Good news - my mortgage refinance was approved yesterday. I was a bit nervous about my application due to all the uncertainty with banking and the housing market, but my financial situation is solid, so it looks like it's full steam ahead. This will ensure there are no roadblocks on my end to removing XH from the title of the marital property which is now mine. I'm looking into getting all the locks changed as soon as possible! I will also be able to close the existing joint bank account which will sever the final 'business' link between us. I'm very happy about the settlement progressing so quickly.
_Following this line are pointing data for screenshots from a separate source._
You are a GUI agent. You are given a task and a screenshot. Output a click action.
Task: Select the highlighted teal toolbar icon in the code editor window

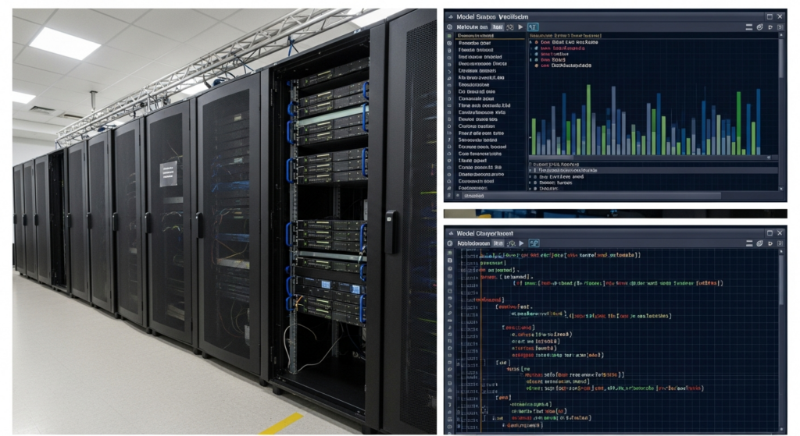534,243
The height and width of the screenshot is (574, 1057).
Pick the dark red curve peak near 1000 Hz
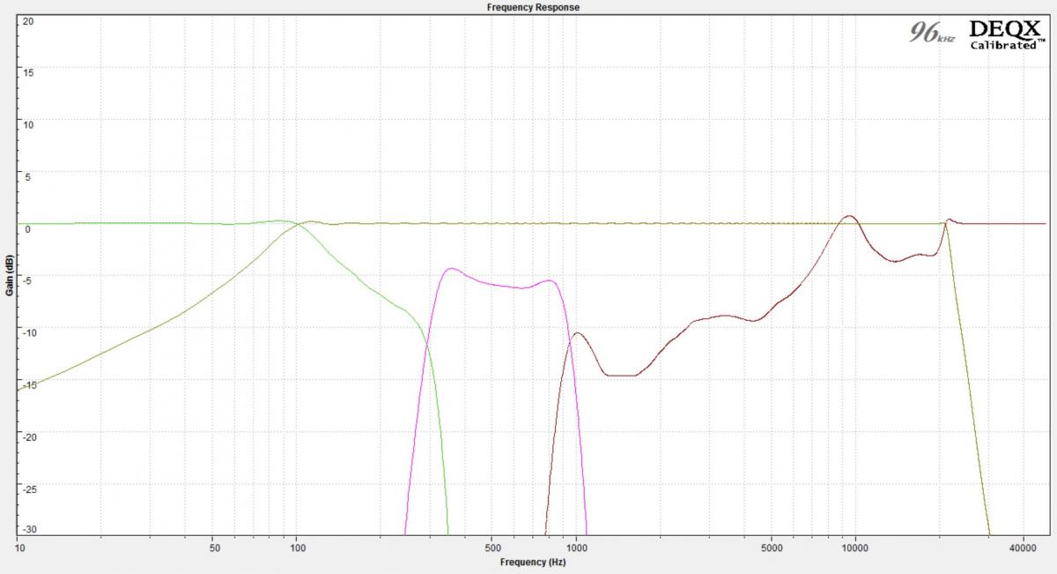[577, 333]
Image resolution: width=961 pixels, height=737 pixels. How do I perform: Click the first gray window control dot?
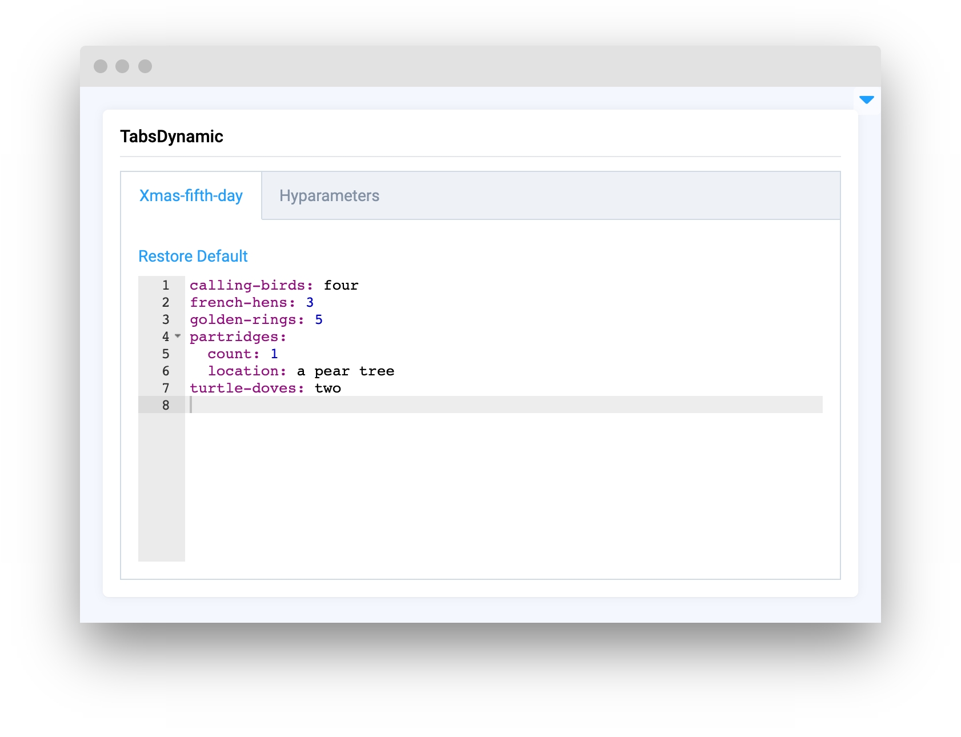pos(101,66)
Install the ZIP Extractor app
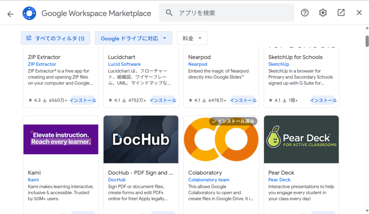 (83, 101)

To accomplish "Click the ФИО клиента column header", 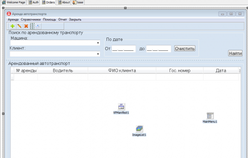I will coord(122,70).
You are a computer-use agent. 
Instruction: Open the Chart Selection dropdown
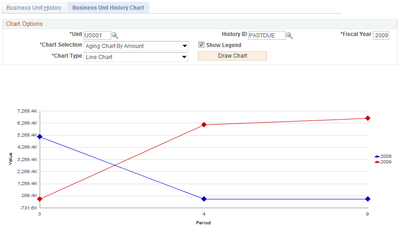pyautogui.click(x=136, y=46)
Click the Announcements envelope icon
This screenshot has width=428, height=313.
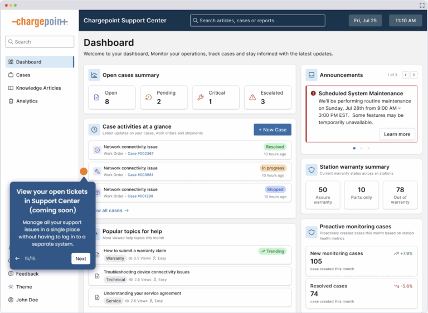pyautogui.click(x=312, y=75)
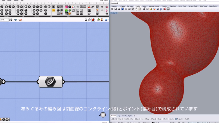Switch to the Mesh Tools toolbar tab
The height and width of the screenshot is (123, 219).
tap(213, 6)
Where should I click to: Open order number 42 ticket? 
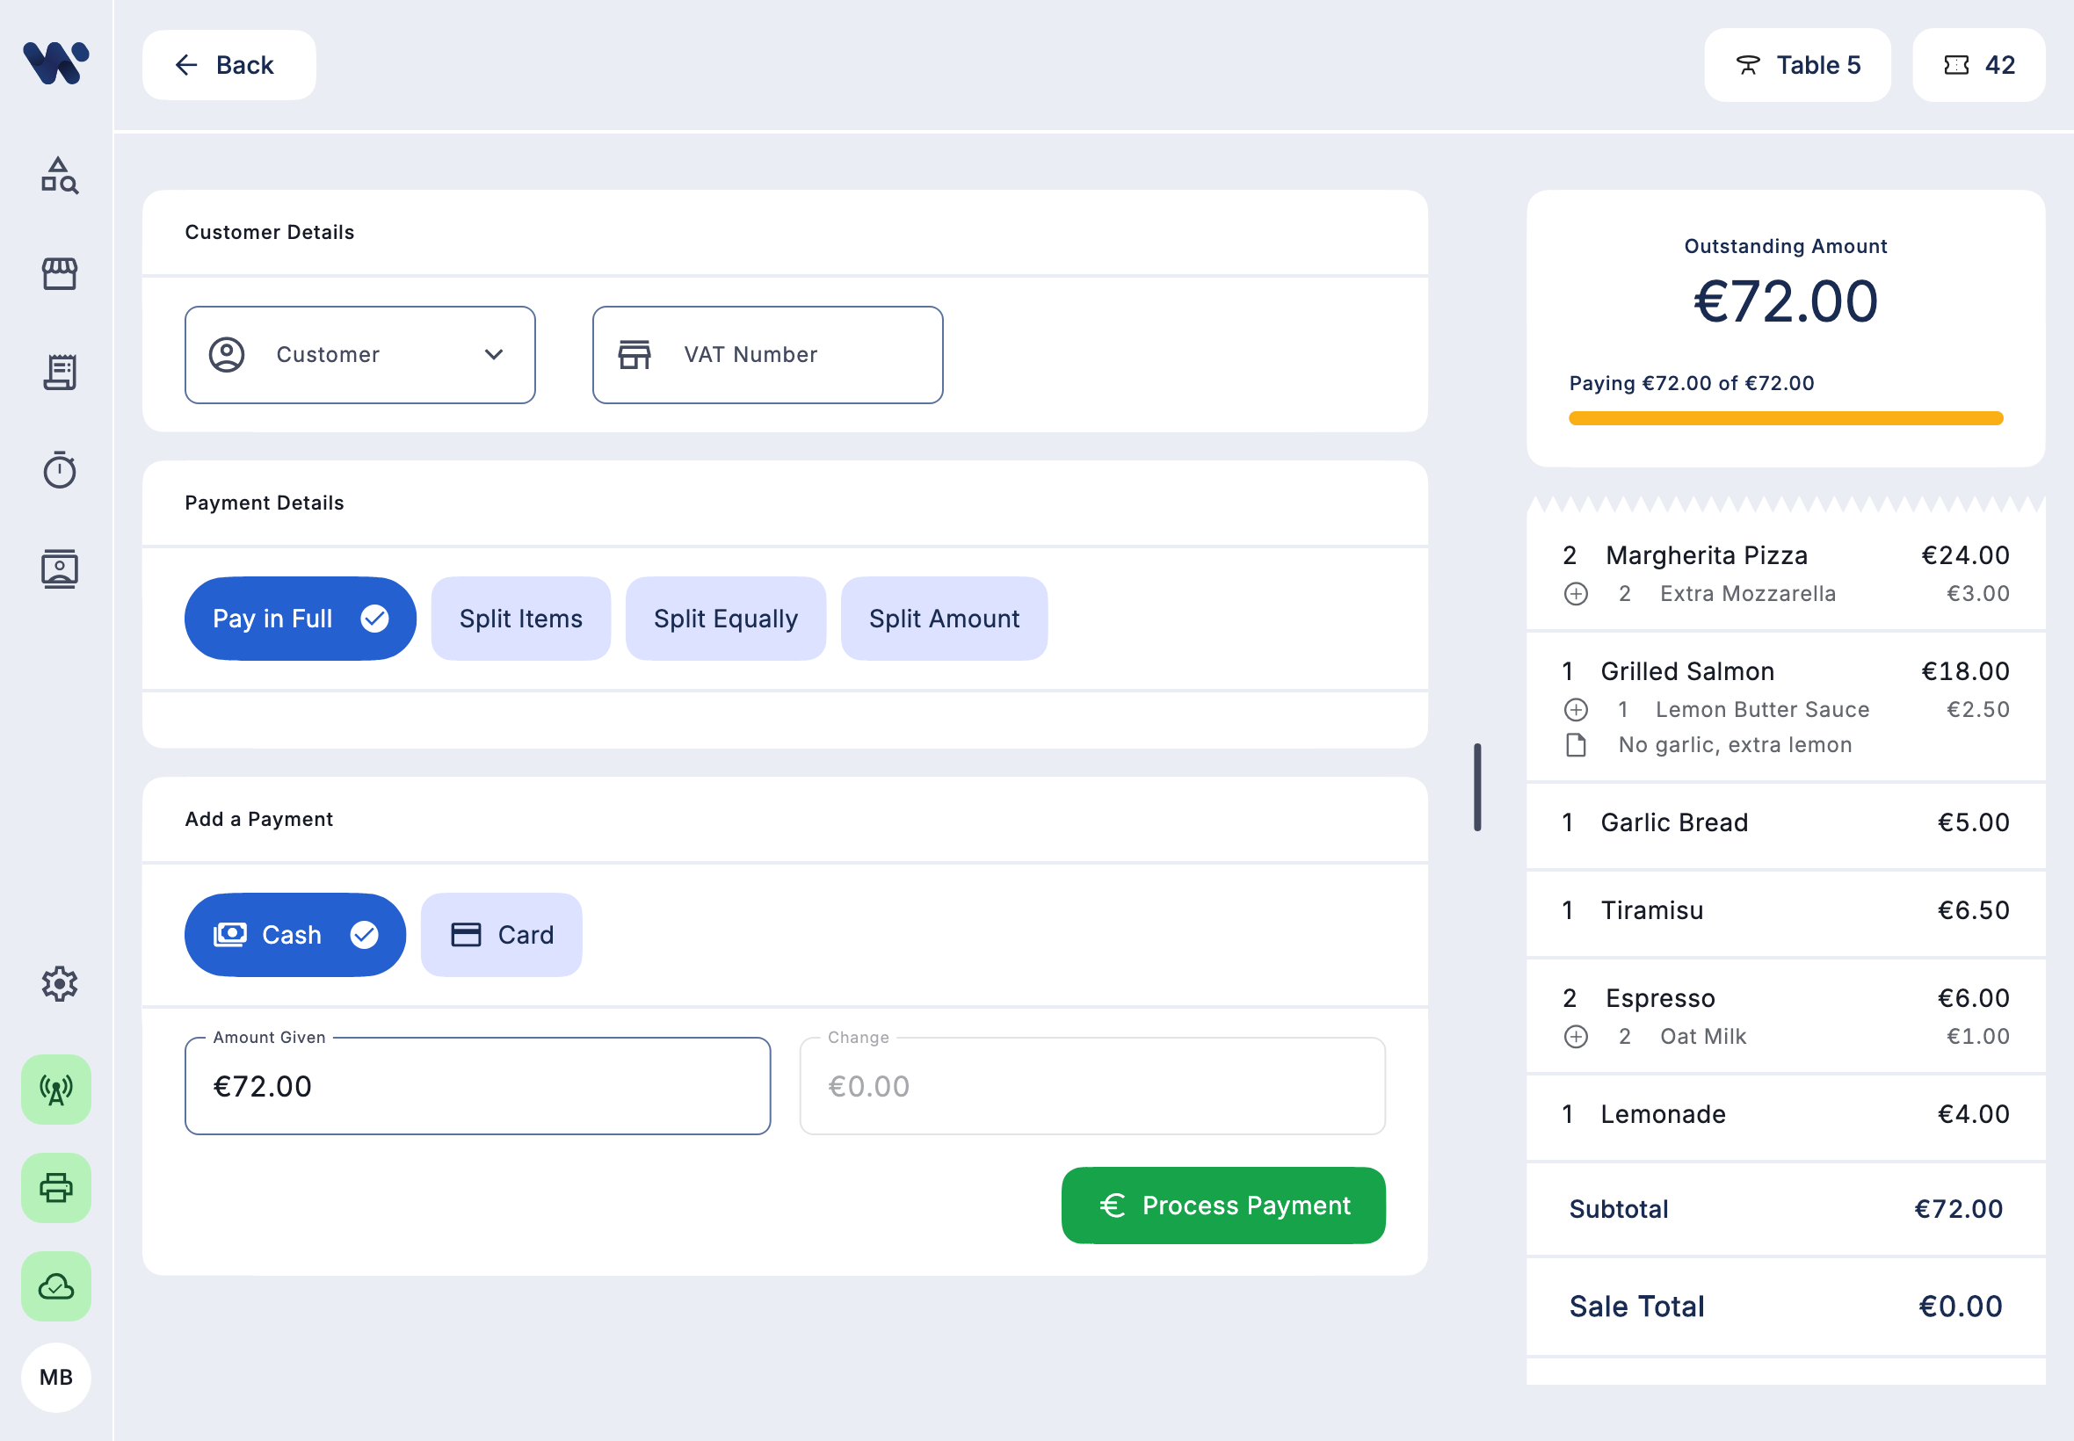[x=1978, y=64]
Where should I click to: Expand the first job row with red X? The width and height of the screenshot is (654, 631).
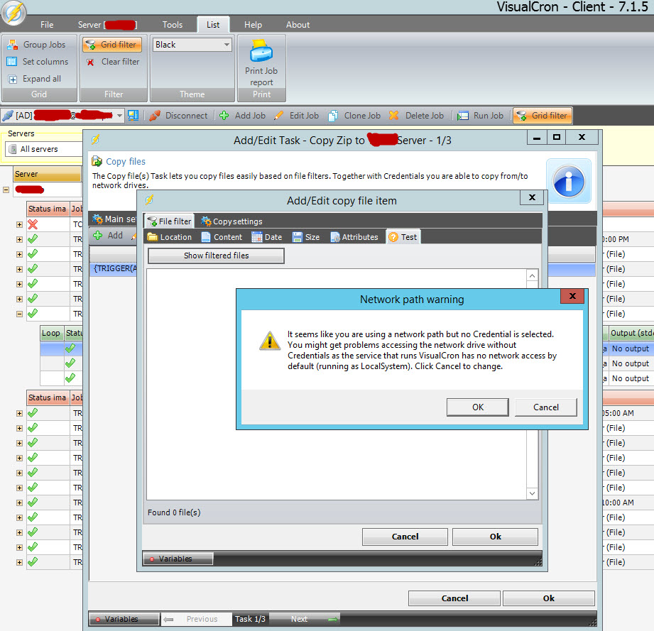click(x=19, y=224)
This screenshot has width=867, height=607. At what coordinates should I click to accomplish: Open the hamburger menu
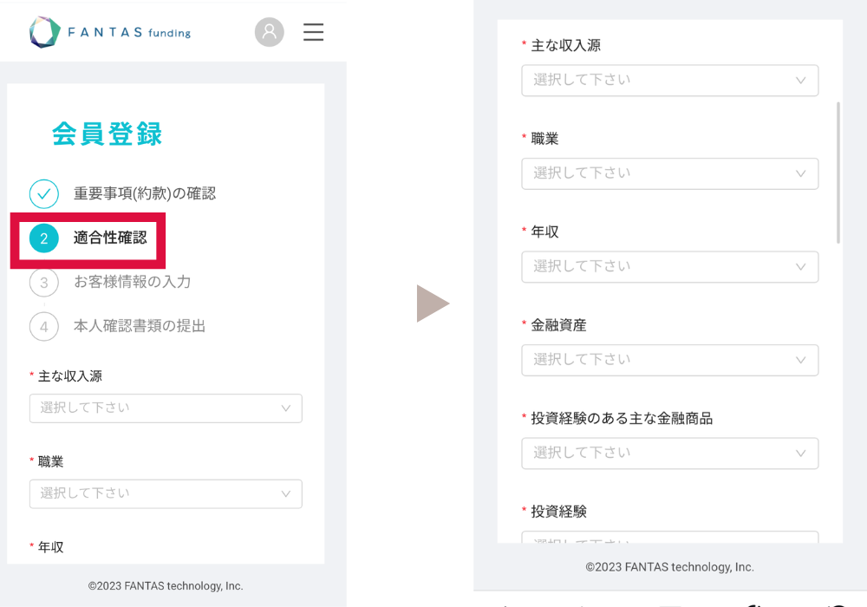click(313, 32)
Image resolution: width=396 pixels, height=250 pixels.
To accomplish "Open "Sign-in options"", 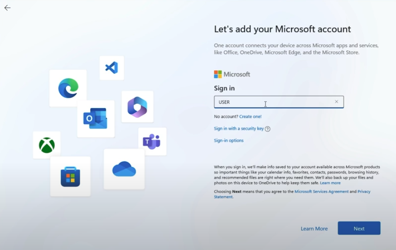I will pyautogui.click(x=228, y=140).
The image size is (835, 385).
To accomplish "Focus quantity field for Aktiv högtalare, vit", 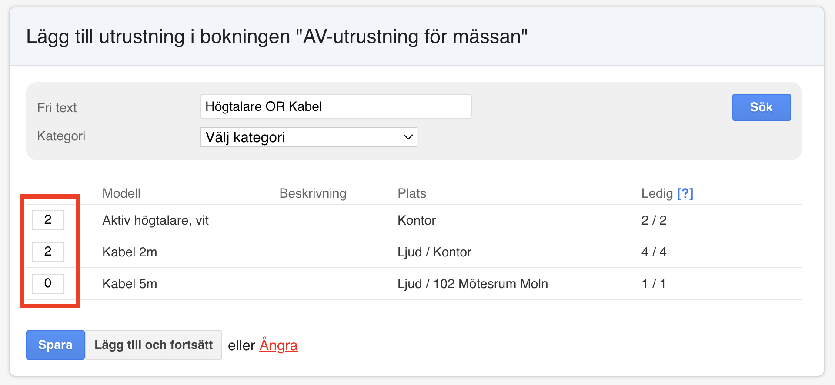I will pyautogui.click(x=48, y=220).
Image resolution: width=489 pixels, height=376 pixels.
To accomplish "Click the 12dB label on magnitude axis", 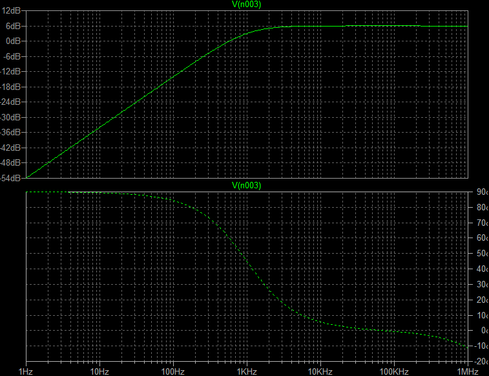I will click(x=14, y=10).
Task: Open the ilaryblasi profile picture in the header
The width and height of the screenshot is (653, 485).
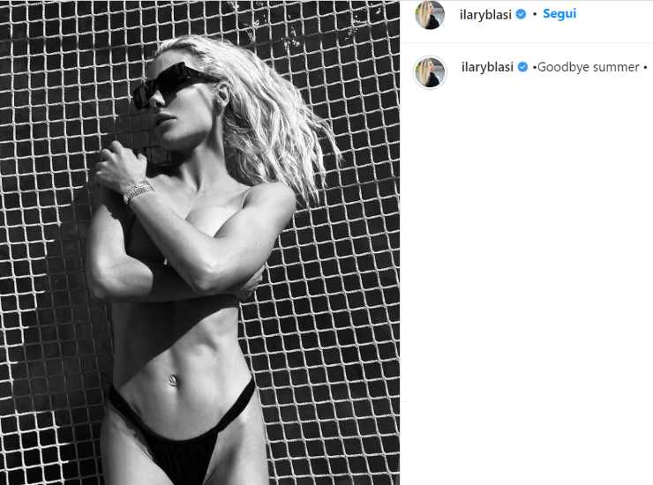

Emotionally, I'm also very happy. I don't spend much time thinking about XH or the marriage what with all this Covid-19 stuff. Not zero time, but not much time. The time I do spend isn't emotionally charged. I've stopped reading infidelity blogs and articles. Hearing my cousin's experience with the family court really shook me. She and her ex have multiple DVOs against each other, their five kids have witnessed verbal and physical abuse between them, she fears for her kids' safety when they are with their dad, and she is broke from all the legal fees after six years of fighting.

No matter how I feel about XH's infidelity and abandonment, fighting about it is not worth the risk of being stuck in such an awful situation years down the road. I'm still seeing my psychologist about once a month to keep me on track with putting this all behind me, but I'm feeling pretty close to 'meh' at this point (ten months out). As in - yeah, that happened; yeah, it hurt; but it's just another chapter of my life story now. I'm content with my life and looking forward to the future. I don't regret the past but that chapter is permanently over.

My olive branch about parenting doesn't seem to have been accepted. I haven't heard anything about starting the extended visitation schedule that XH requested six weeks ago, despite me agreeing with 90% of the request. I've heard nothing from him asking whether visitation will be affected by any lockdowns or shutdowns and what the contingency plan is. Have heard no inquiries about S2's health or how he is coping with the change in circumstances. But none of that matters! It doesn't affect me or S2 in any material or emotional way. We are happy and safe together.

In other news, I've ordered S2 a new bed as he has outgrown his cot. Any tips for getting toddlers to stay in their bed?